## Work to complete
Please restate, exactly as they appear, only the lines from the one that contains "Screen dimensions: 1080x666" to the final line of the entries, with no pictures.

*** Opening Supplied entries ***

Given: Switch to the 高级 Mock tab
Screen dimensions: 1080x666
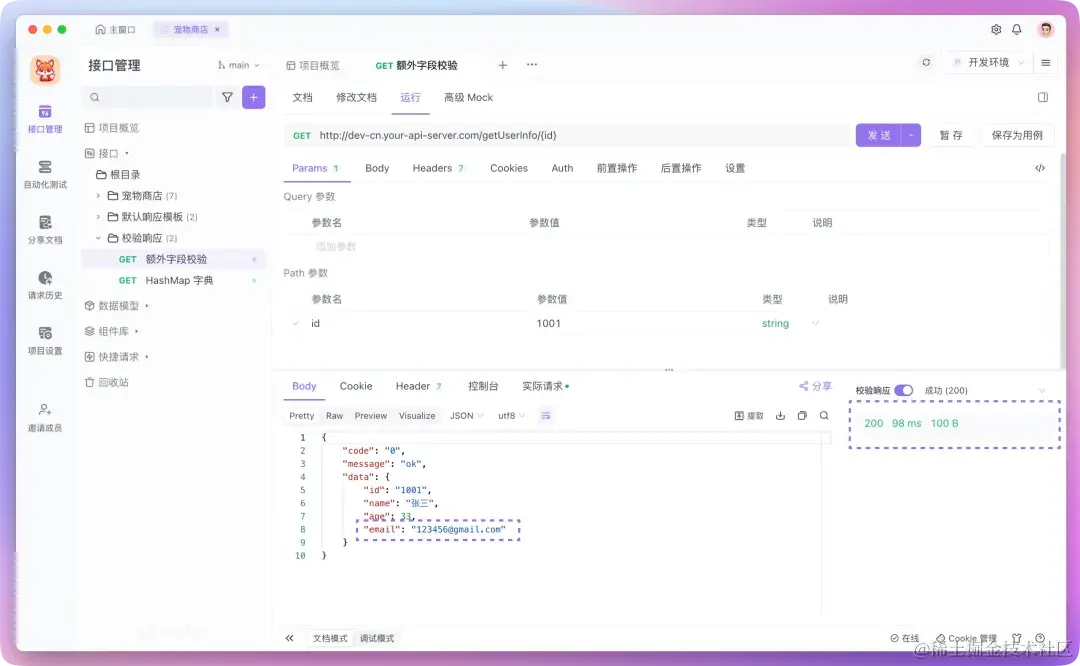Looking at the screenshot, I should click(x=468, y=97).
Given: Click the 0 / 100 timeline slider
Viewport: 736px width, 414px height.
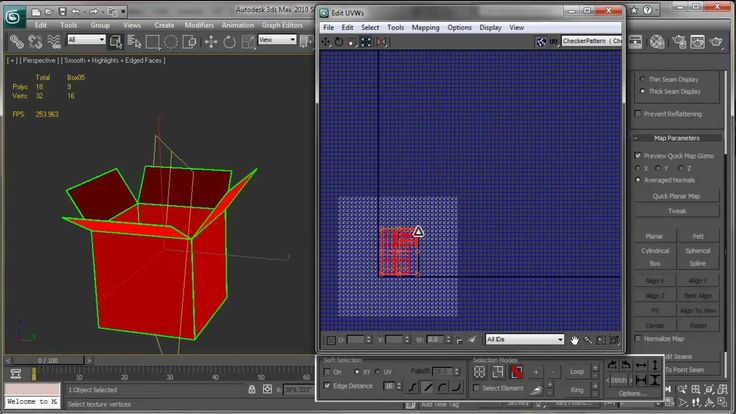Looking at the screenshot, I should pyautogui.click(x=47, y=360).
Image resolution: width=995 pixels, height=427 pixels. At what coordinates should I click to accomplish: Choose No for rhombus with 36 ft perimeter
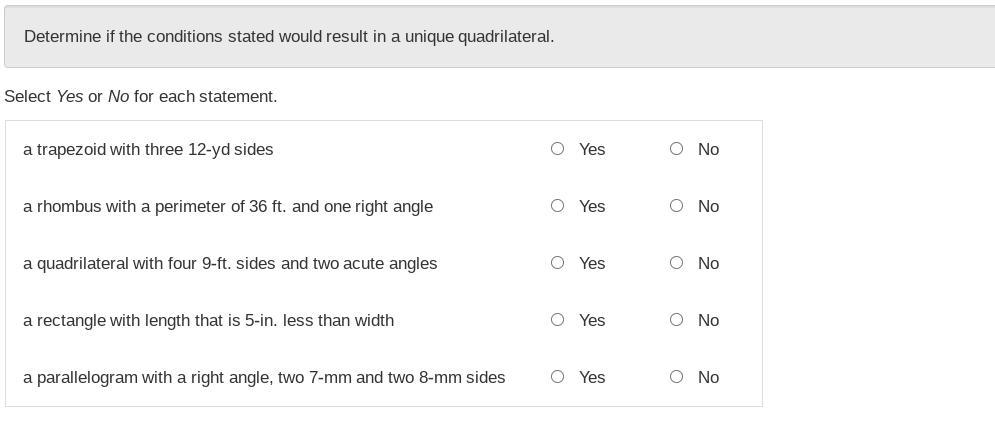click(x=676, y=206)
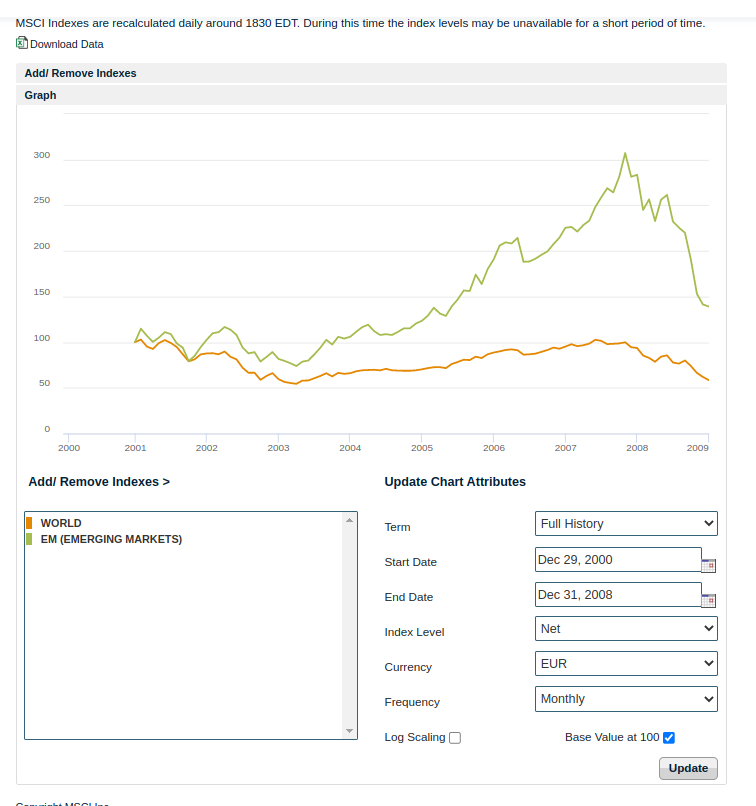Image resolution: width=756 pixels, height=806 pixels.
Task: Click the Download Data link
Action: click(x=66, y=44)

*** Closing Supplied entries ***

## Solution to the problem
Screen dimensions: 1080x666
Looking at the screenshot, I should click(x=468, y=97).
Given: Click the 0 / 100 timeline slider
Viewport: 736px width, 414px height.
Looking at the screenshot, I should pyautogui.click(x=47, y=360).
Image resolution: width=995 pixels, height=427 pixels. At what coordinates should I click to accomplish: Choose No for rhombus with 36 ft perimeter
click(x=676, y=206)
Image resolution: width=756 pixels, height=806 pixels.
Task: Click the Download Data link
Action: click(x=66, y=44)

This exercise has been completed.